Source material section start

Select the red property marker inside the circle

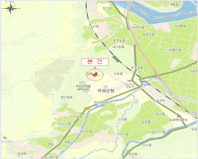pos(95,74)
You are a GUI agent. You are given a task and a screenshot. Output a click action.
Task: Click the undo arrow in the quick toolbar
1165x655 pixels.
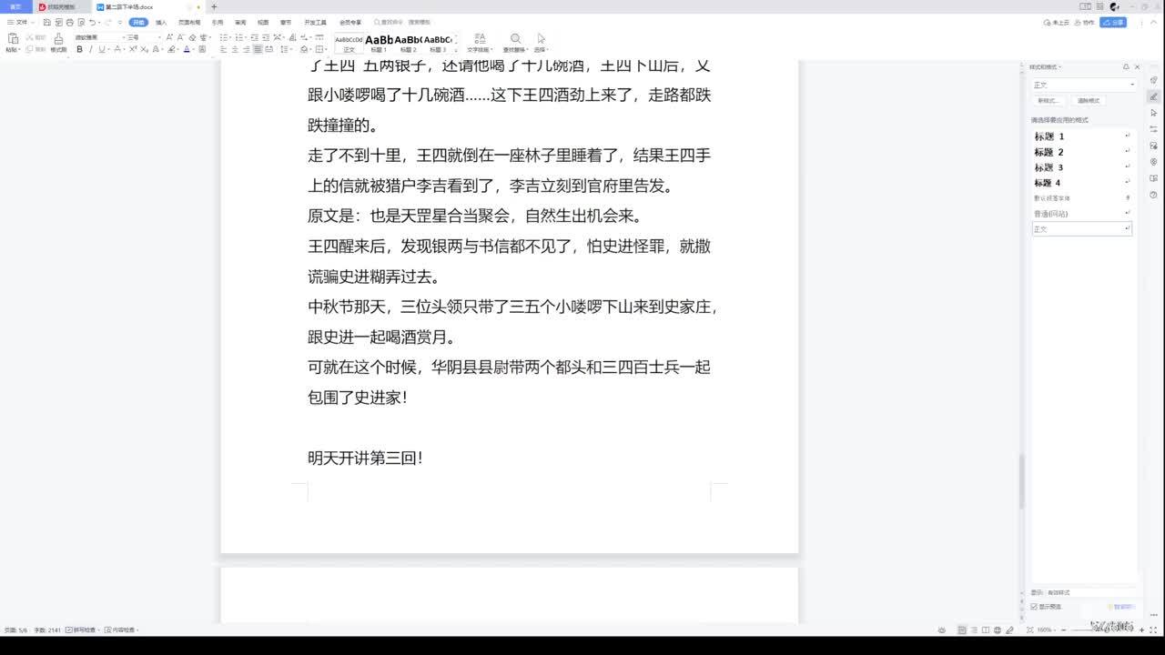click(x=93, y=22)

Source material section end
Source material section start

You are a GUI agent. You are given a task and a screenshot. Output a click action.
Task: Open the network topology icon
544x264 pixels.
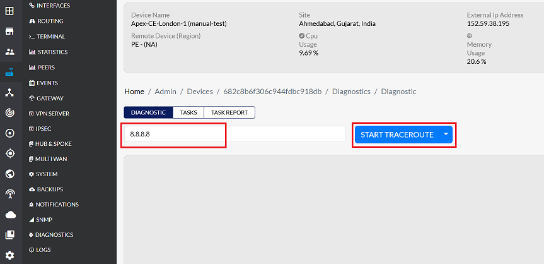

Source material section end
Source material section start

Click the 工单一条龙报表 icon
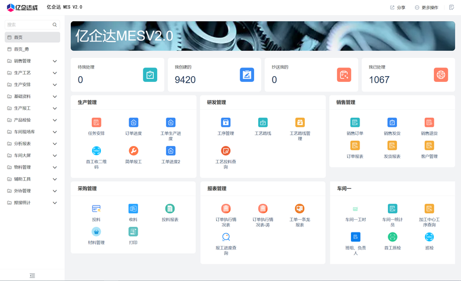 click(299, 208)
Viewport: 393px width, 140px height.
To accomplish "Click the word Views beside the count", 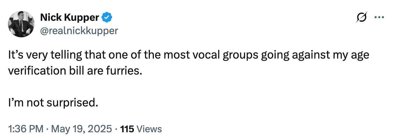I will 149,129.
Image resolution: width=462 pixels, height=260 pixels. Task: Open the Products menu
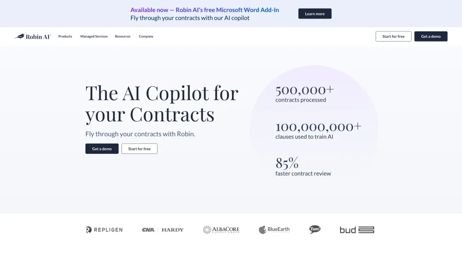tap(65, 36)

Source material section end

Copy, exactly and only, the lines above that begin with the one containing "Task: Open the network topology icon" and finish with the one containing "544x264 pixels.".

Task: Open the network topology icon
544x264 pixels.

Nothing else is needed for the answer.